21Cette interprétation, la mieux fondée au regard des sources, n’est cependant ni la version officielle, ni la seule admise à Londres par le Commissariat aux Affaires étrangères de la France libre. Philippe Grousset, délégué du cnf pour les Antilles après le départ de Jacques Soustelle écrit ainsi que, selon une personnalité importante de l’ambassade mexicaine à La Havane, « le Mexique se considère comme le protecteur des Républicains espagnols (...) Dans ces conditions, ce pays se doit dans l’intérêt de ses futurs ressortissants de maintenir avec Vichy des relations... ». Et le délégué du cnf adhère à cette interprétation du « comportement en apparence paradoxal d’une nation en guerre avec l’Axe »12. Un entretien du sous-secrétaire d’Etat mexicain aux Relations extérieures avec le nouveau délégué du cnf à México confirme en apparence cette thèse : « La crainte de compromettre la défense républicaine espagnole en France empêche la reconnaissance de la France libre ». D’après le ministre du Mexique à Londres enfin, Rosenzweig-Diaz, « on ne voudrait pas rompre avec Vichy avant que le plus grand nombre possible de ces réfugiés soit passé de l’autre côté de l’océan »13. Cette justification officielle, proprement nationale, ne dissimule que mal en 1942 les impératifs importés de la politique internationale du Mexique.

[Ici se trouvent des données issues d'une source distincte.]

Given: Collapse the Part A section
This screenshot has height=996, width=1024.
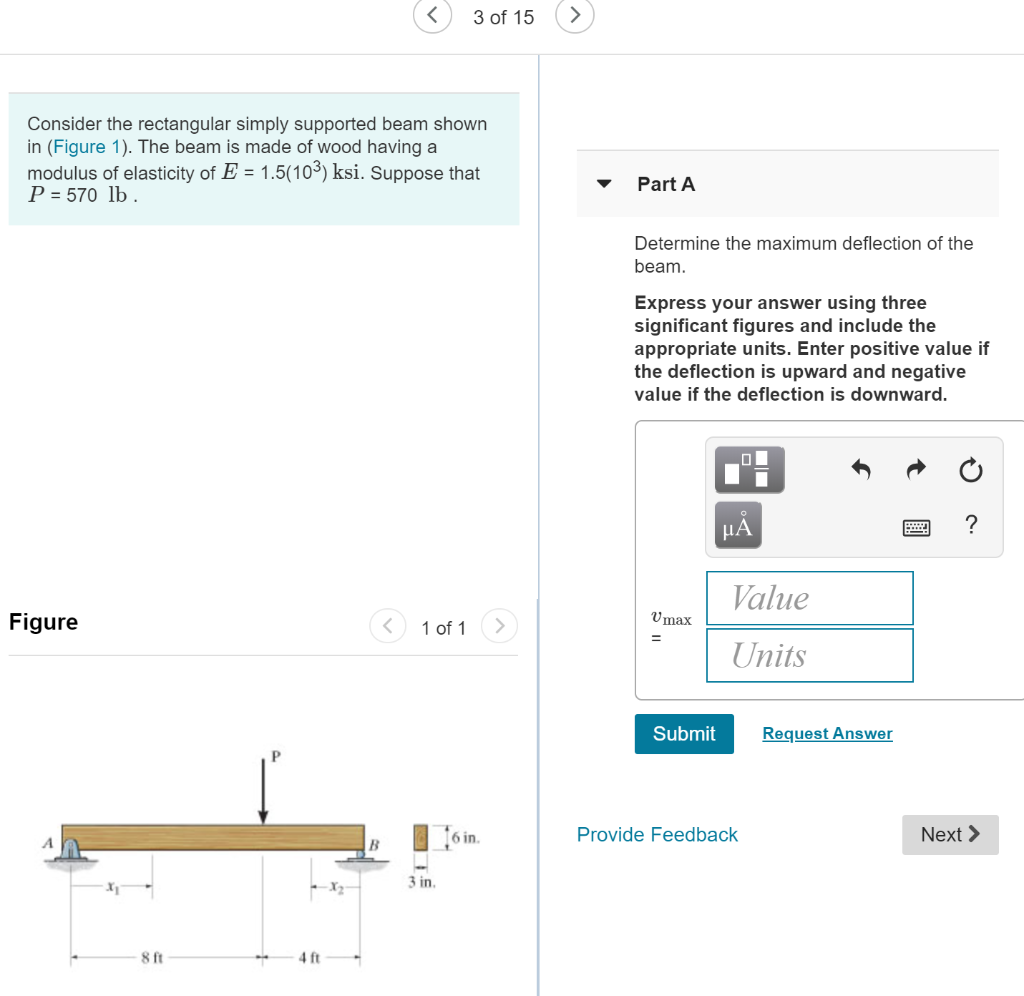Looking at the screenshot, I should [604, 184].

22L’honneur et le prestige du Mexique restent alors, pour l’opinion nationale et internationale, engagés dans cette mission de protection des réfugiés espagnols en territoire français. Le gouvernement mexicain ne peut abandonner explicitement ce lourd héritage cardéniste sans perdre le bénéfice d’un engagement humanitaire tenu ; car cet engagement est le symbole manifeste d’un retour définitif du Mexique à la crédibilité internationale et, mieux encore, le symbole d’une politique de prestige et d’attachement aux Droits de l’homme, défi modeste latino-américain lancé aux violateurs des « Principes sacrés de 1789 », nombreux parmi les puissances en conflit. Dans le même ordre d’idée, BIT et SDN continuent à recevoir les cotisations mexicaines, au moins jusqu’en 1942. La sincérité humanitaire du gouvernement mexicain dans une tâche que la France déchue n’a plus voulu assumer n’est d’ailleurs pas à mettre en doute. Nonobstant ces considérations, l’importance des relations américano-mexicaines est telle qu’une rupture unilatérale du Mexique avec la France de Vichy serait inconvenante et maladroite : cette décision, même ou surtout si l’on y ajoute la reconnaissance de la France libre, serait en dehors du champ admis de l’autonomie de la politique étrangère mexicaine.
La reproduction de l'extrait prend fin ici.